Your task » Keeping pictures out of the copy, restate each record word for word.

(Dataset excerpts)
Start of Block
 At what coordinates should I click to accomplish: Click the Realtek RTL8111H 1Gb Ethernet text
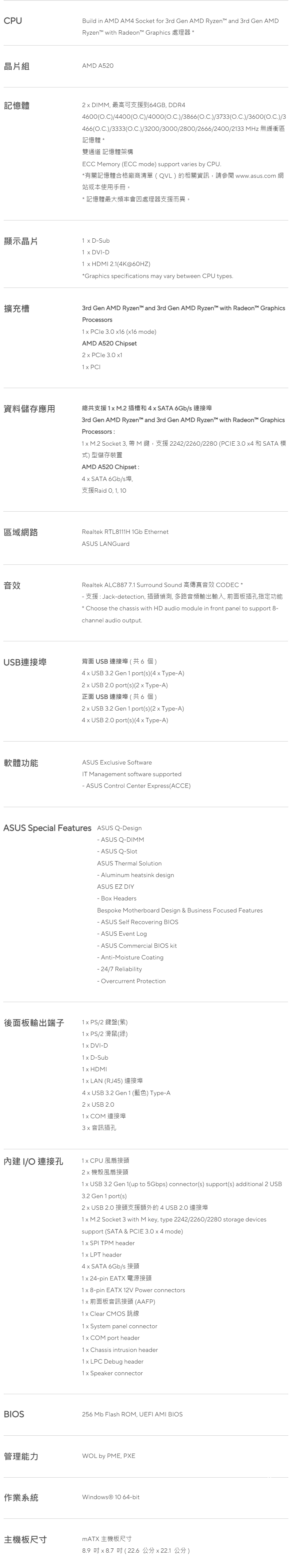pos(125,532)
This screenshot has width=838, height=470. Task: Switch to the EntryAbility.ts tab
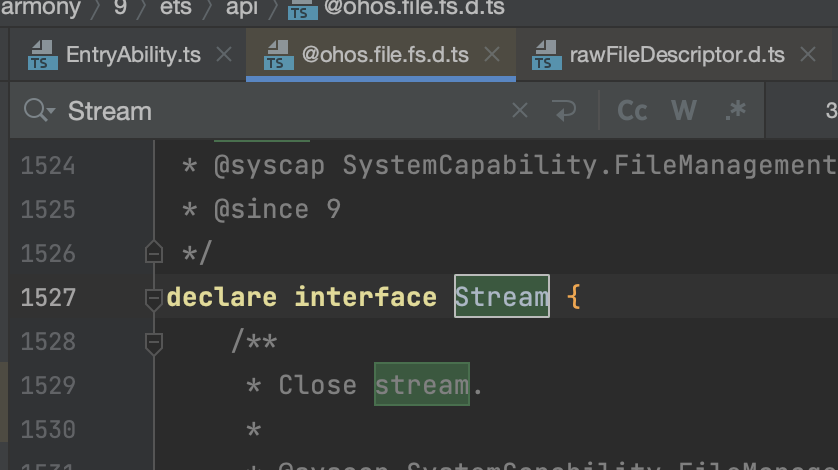point(133,55)
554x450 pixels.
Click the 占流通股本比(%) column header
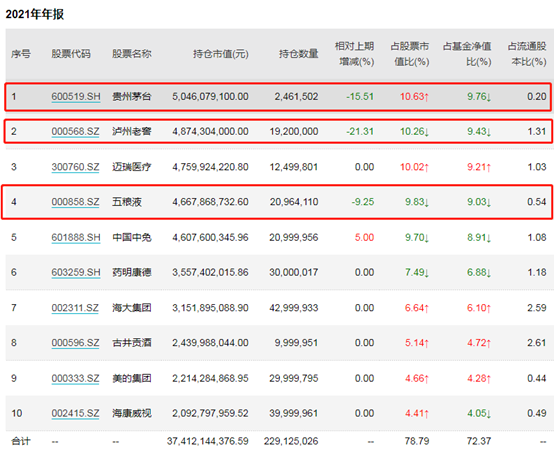click(527, 54)
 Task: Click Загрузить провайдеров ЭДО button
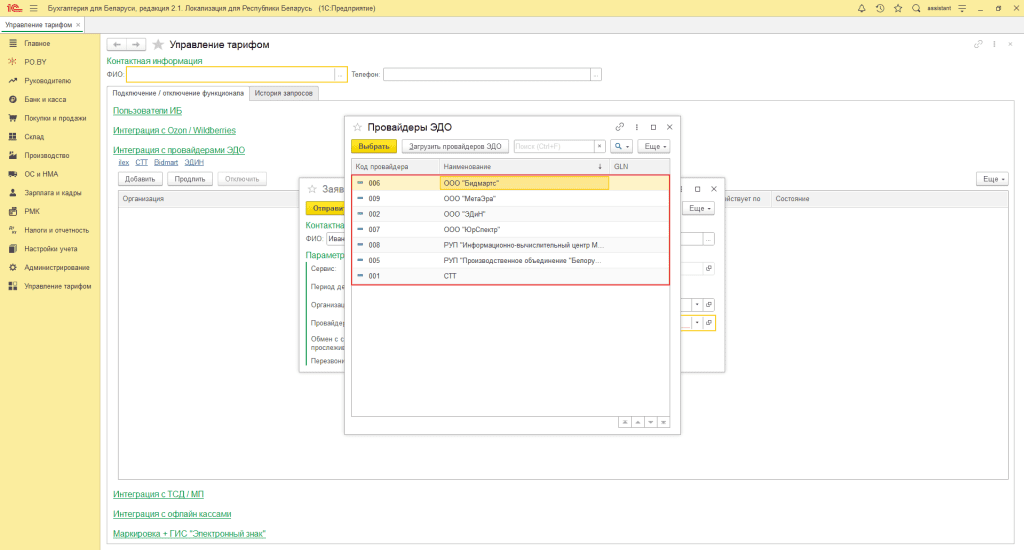455,146
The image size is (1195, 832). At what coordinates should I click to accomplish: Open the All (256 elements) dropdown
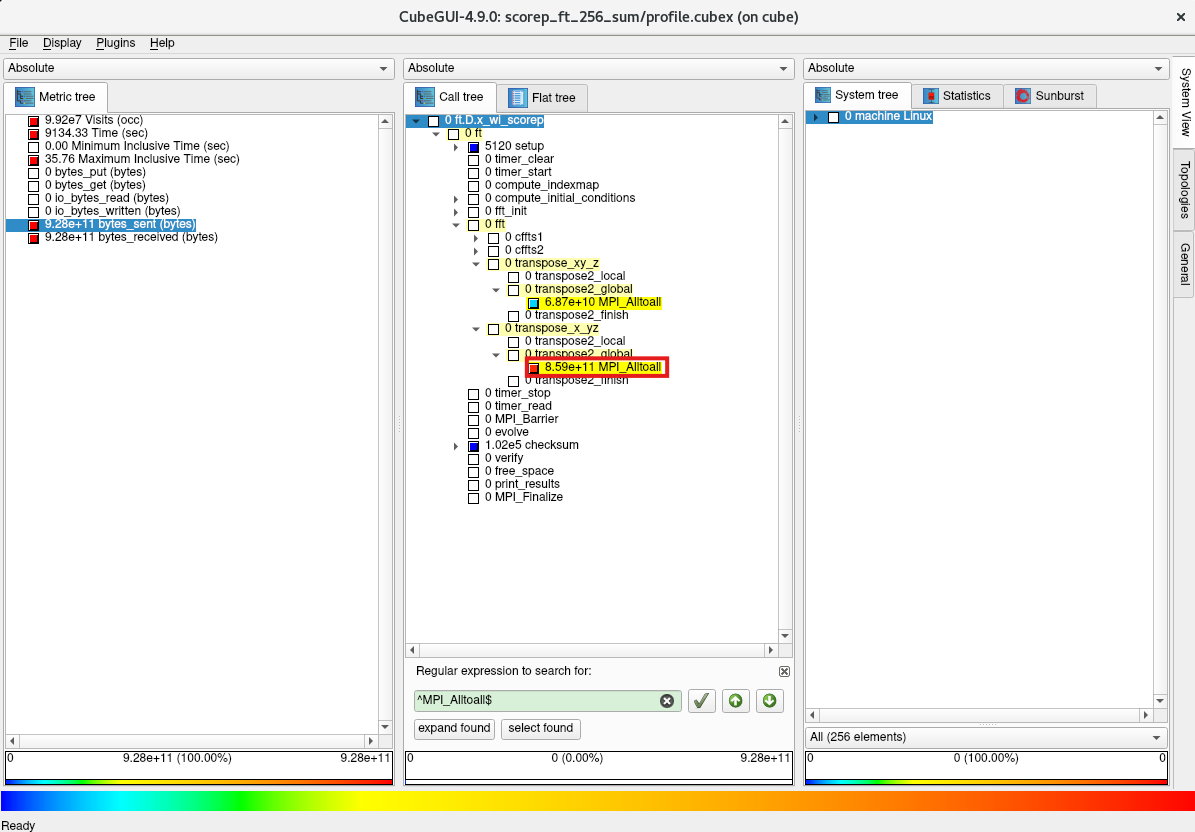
End of Block
Response below »
 At what coordinates should I click to accomplish: Click the Realtek RTL8111H 1Gb Ethernet text
pos(125,532)
This screenshot has width=838, height=470. Task: Switch to the EntryAbility.ts tab
point(133,55)
554x450 pixels.
Click the 占流通股本比(%) column header
click(527, 54)
 Task: Click Загрузить провайдеров ЭДО button
455,146
The image size is (1195, 832). At what coordinates should I click to accomplish: Open the All (256 elements) dropdown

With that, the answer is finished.